An example of a technology that uses HRV data and incorporates that in to a sleep management program is SleepRate. Their system combines measuring sleep and stress using HRV, then using that information to tailor an online cognitive behavioural therapy program for individuals.
Although all these wearable technologies provide a ready way to measure sleep, one concern expressed by experts in the field, is that this may make people overly focussed on their sleep and increase anxiety about sleep. In this same way, when we use paper sleep diaries, some people can find it increases their concern about sleep. It is a matter of balance, as measuring sleep can give good insights in to sleep and help with motivation and engagement. I’m usually in favour of measuring sleep, but like people to take an unemotional, scientific approach to the measurement rather than getting too emotionally involved.

Non-drug treatments

In June 2015, our research showing that cognitive behavioural therapy for insomnia (CBTi) is an effective treatment was published. In that research we showed that on average people went to sleep 19 minutes faster and stayed asleep 26 minutes longer after CBTi. This is similar to the effects of sleeping tablets, but without the negative effects and the effects persisted long after treatment finished.

Complementing our research, a paper in JAMA showed that CBTi also improves insomnia symptoms in people with insomnia co-morbid with other medical or mental health conditions. Interestingly the effects were greater in mental health conditions than medical conditions and CBTi also had positive effects on co-morbid conditions. For example, depression scores improved by 29% in those treated with CBTi.

With these 2 papers showing CBTi is effective, further research will look at how CBTi can be delivered effectively to more people such as using apps. One of the best apps around at the moment is CBT-i Coach. It was developed by the US Department of Veterans Affairs and is designed for people who are already working with a health professional on CBTi, and helps to support that treatment by providing information and instructions about sleep timing.

I think use of apps to support treatment, or even provide treatment is the way of the future, but more research is needed in to how to best do this.

Drug treatments

Drug abuse: spoonful of mixed pills, tablets and capsulesThere are a number of new medications for insomnia currently in development.

Lorediplon, looks promising, with results of the 1 preliminary study published so far showing effects at least as good as Stilnox (zolpidem). Given these preliminary results development of lorediplon is continuing with a phase II trial comparing it to placebo and zolpidem in people with insomnia. Lorediplon is a pyrazolopyrimadine, similar in structure to other GABA-A agonists such as zaleplon (not available in Australia).

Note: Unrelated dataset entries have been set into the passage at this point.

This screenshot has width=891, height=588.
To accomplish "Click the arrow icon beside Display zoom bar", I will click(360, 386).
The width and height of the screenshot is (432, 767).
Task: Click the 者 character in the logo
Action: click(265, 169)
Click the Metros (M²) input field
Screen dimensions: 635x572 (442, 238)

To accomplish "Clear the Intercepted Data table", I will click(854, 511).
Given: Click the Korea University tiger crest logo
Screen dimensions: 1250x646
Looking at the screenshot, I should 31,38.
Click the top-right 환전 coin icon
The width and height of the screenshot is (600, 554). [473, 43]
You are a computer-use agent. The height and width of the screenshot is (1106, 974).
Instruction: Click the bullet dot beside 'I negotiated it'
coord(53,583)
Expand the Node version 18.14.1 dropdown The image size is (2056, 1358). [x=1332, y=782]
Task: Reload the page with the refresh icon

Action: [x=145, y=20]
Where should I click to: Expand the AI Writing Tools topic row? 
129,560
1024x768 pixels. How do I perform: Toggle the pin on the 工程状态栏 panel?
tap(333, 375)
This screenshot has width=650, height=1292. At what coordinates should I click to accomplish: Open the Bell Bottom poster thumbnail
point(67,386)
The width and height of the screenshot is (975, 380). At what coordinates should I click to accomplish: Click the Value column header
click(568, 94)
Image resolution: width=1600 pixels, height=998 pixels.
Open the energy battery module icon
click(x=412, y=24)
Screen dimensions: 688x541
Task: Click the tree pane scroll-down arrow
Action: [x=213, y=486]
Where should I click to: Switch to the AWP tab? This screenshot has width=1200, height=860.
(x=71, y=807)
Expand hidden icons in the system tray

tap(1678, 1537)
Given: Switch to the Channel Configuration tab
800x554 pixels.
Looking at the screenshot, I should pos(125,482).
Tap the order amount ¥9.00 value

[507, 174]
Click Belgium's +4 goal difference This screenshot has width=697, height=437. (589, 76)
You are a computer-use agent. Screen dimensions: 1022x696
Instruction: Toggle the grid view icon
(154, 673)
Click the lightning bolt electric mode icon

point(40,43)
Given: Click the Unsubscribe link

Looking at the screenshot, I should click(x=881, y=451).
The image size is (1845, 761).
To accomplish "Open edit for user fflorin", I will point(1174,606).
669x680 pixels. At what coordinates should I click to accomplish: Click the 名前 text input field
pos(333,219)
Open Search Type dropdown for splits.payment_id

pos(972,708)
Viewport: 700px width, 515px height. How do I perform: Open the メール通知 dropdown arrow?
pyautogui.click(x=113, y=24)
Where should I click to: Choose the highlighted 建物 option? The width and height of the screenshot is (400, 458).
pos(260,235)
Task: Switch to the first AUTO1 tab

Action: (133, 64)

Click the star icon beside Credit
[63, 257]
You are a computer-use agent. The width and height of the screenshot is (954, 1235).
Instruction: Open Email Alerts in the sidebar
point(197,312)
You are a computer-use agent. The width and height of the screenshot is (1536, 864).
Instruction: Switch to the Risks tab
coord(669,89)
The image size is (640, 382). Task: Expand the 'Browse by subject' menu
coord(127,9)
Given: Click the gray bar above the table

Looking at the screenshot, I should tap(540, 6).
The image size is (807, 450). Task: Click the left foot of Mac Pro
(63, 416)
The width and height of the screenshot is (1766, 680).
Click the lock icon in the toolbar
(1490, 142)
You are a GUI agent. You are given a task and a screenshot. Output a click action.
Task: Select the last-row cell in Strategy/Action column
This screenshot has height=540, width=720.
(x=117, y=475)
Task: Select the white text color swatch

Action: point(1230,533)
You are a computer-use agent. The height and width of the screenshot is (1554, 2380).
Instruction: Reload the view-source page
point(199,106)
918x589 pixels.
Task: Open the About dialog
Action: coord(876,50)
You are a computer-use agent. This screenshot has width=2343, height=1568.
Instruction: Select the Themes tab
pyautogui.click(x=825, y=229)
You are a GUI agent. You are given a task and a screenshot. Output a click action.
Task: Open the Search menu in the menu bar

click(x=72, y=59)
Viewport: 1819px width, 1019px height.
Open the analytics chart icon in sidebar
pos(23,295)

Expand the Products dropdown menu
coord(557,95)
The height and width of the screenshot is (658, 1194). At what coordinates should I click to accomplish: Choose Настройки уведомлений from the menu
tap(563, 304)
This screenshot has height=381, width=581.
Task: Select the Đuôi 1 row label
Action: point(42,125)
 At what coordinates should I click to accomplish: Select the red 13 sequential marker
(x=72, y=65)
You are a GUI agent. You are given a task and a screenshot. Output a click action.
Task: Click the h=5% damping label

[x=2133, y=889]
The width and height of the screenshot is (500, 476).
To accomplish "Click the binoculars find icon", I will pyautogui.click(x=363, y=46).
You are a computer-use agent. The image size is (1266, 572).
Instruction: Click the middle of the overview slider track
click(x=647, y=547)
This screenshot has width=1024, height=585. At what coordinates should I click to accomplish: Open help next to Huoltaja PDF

Suvorexant is a new class of drug for insomnia that blocks the effect of orexin. This class is called dual orexin receptor antagonists (DORAs), and are of interest as orexin is involved in activating wakefulness, and these drugs theoretically block wake drive. Suvorexant is now licensed for use in the US and Japan, and it may be available in Australia over the next 12 months. There are other DORAs in development such as lemborexant.